Based on its mechanism of action and data from animal reproduction studies, ODOMZO can cause fetal harm when administered to a pregnant woman [see Clinical Pharmacology (12.1)]. There are no available data on the use of ODOMZO in pregnant women. In animal reproduction studies, oral administration of sonidegib during organogenesis at doses below the recommended human dose of 200 mg resulted in embryotoxicity, fetotoxicity, and teratogenicity in rabbits (see Data). Teratogenic effects observed included severe midline defects, missing digits, and other irreversible malformations. Advise pregnant women of the potential risk to a fetus. Report pregnancies to Sun Pharmaceutical Industries, Inc. at 1-800-406-7984.

In the U.S. general population, the estimated background risk of major birth defects is 2-4% and of miscarriage in clinically recognized pregnancies is 15-20%.

Data

Animal Data

Daily oral administration of sonidegib to pregnant rabbits resulted in abortion, complete resorption of fetuses, or severe malformations at ≥ 5 mg/kg/day (approximately 0.05 times the recommended human dose based on AUC). Teratogenic effects included vertebral, distal limb and digit malformations, severe craniofacial malformations, and other severe midline defects. Skeletal variations were observed when maternal exposure to sonidegib was below the limit of detection.

Lactation

No data are available regarding the presence of sonidegib in human milk, the effects of the drug on the breastfed infant, or the effects of the drug on milk production. Because of the potential for serious adverse reactions in breastfed infants, advise women not to breastfeed during treatment with ODOMZO and for 20 months after the last dose.

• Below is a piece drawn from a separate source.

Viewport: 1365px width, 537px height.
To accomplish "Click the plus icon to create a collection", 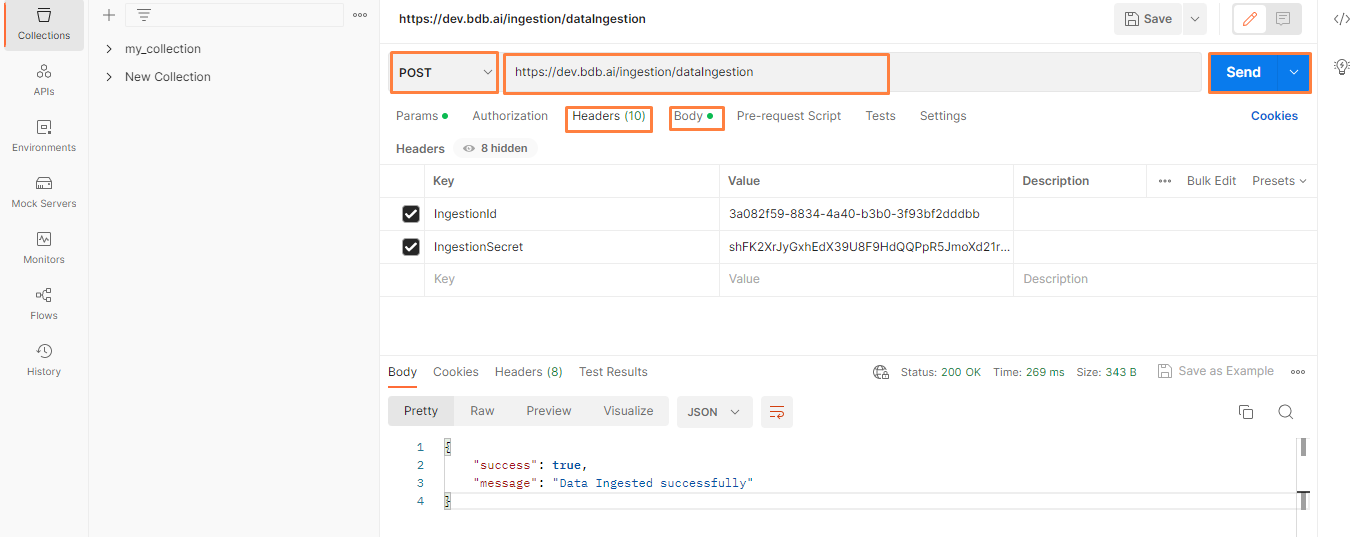I will (109, 15).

Females and Males of Reproductive Potential

Based on its mechanism of action and animal data, ODOMZO can cause fetal harm when administered to a pregnant woman [see Use in Specific Populations (8.1)].

Pregnancy Testing

Verify the pregnancy status of females of reproductive potential prior to initiating ODOMZO treatment.

Contraception

Females

Advise females of reproductive potential to use effective contraception during treatment with ODOMZO and for at least 20 months after the last dose.

Males

It is not known if sonidegib is present in semen. Advise male patients to use condoms, even after a vasectomy, to avoid potential drug exposure to pregnant partners and female partners of reproductive potential during treatment with ODOMZO and for at least 8 months after the last dose.

Advise males not to donate semen during treatment with ODOMZO and for at least 8 months after the last dose.

Infertility

Based on findings from animal studies, female fertility may be compromised with ODOMZO [see Nonclinical Toxicology (13.1)].

Pediatric Use

The safety and effectiveness of ODOMZO have not been established in pediatric patients.

Epiphyseal disorders, including premature fusion of the epiphyses, have been reported in pediatric patients exposed to ODOMZO in a clinical trial. In some cases, pediatric patients treated with other Hh pathway inhibitors have experienced progression of epiphyseal fusion despite discontinuation of the Hh pathway inhibitor.

Juvenile Animal Data

In a 5-week juvenile rat toxicology study, effects of sonidegib were observed in bone, teeth, reproductive tissues, and nerves at doses ≥10 mg/kg/day (approximately 1.2 times the recommended human dose based on AUC). Bone findings included thinning/closure of bone growth plate, decreased bone length and width, and hyperostosis. Findings in teeth included missing or fractured teeth, and atrophy. Reproductive tissue toxicity was evidenced by atrophy of testes, ovaries, and uterus, partial development of the prostate gland and seminal vesicles, and inflammation and aspermia of the epididymis. Nerve degeneration was also noted.

Geriatric Use

Of the 229 patients who received ODOMZO (79 patients receiving 200 mg daily and 150 patients receiving 800 mg daily) in BOLT, 54% were 65 years and older, while 28% were 75 years and older. No overall differences in effectiveness were observed between these patients and younger patients. There was a higher incidence of serious adverse reactions, Grade 3 and 4 adverse reactions, and adverse reactions requiring dose interruption or discontinuation in patients ≥65 years compared with younger patients; this was not attributable to an increase in any specific adverse event.